_Your instructions_. Output the rows as a JSON list of strings, one per line, starting with the line that contains "Where should I click to: Click the empty" and continuing through the end of the rows. Skip blank lines and leave the pictures out.

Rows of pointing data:
## BEGIN

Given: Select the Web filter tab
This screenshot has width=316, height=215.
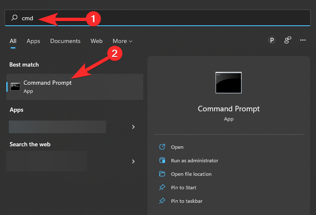Looking at the screenshot, I should coord(96,41).
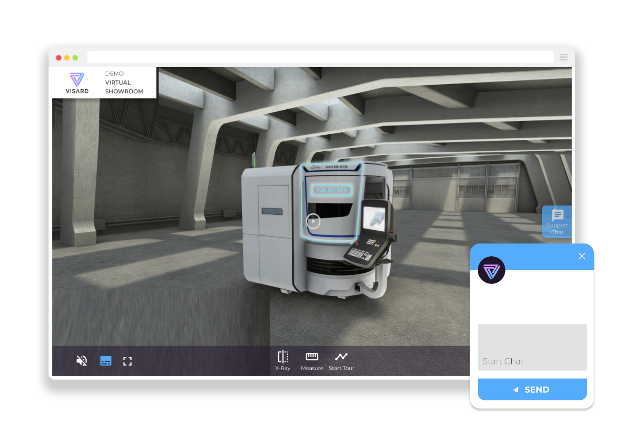Image resolution: width=624 pixels, height=427 pixels.
Task: Select the Measure ruler tool
Action: tap(312, 361)
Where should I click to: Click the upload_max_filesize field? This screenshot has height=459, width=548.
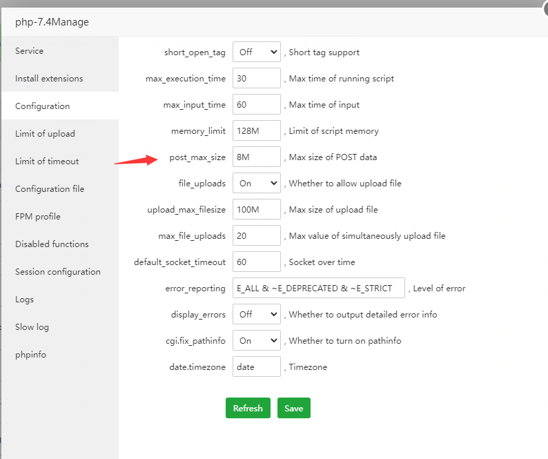click(x=256, y=209)
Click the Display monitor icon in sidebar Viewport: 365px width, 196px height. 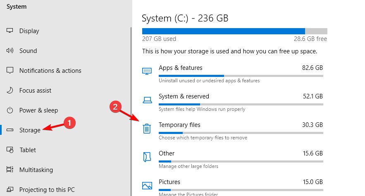[x=10, y=31]
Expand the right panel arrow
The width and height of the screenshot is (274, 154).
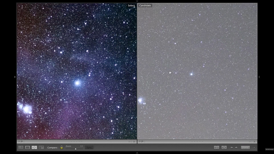(259, 77)
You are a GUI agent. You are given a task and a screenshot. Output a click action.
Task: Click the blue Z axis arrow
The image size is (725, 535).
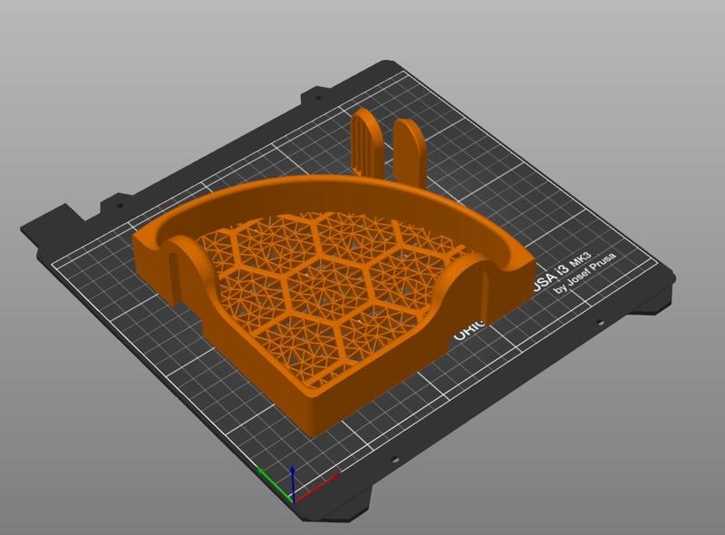click(x=293, y=483)
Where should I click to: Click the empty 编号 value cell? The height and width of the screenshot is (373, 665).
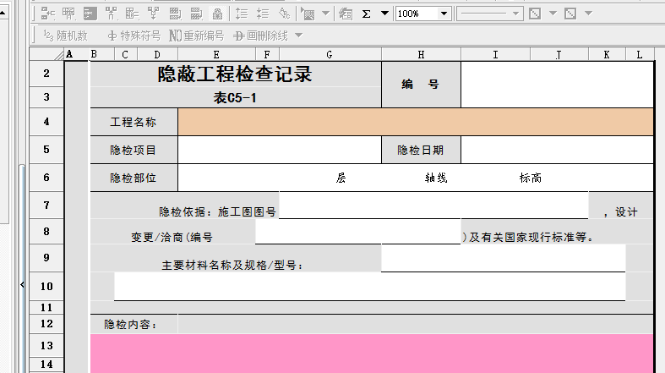coord(557,85)
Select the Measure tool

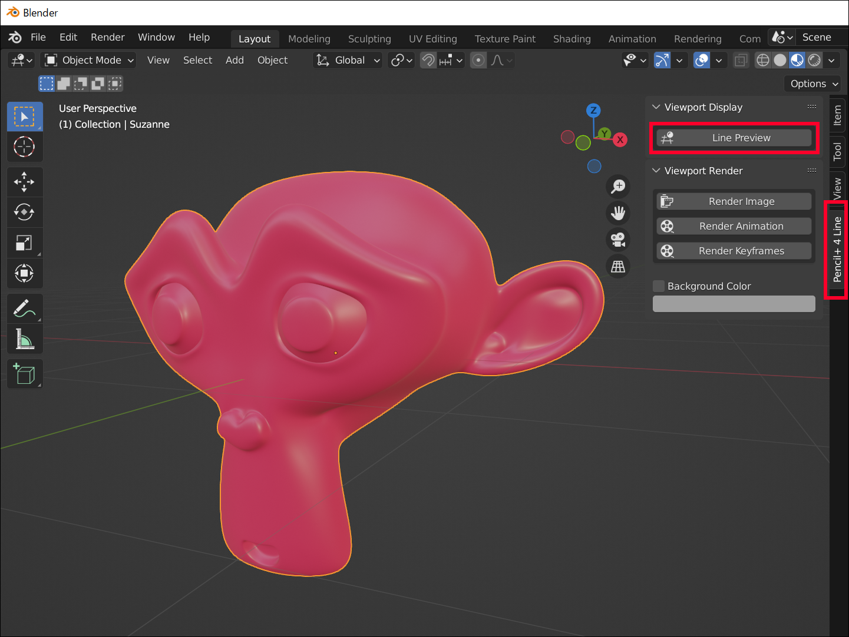point(24,339)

## END

_Output of the task_.
[
  "Where should I click to: Click the empty 编号 value cell? The height and width of the screenshot is (373, 665).",
  "coord(557,85)",
  "Select the Measure tool",
  "point(24,339)"
]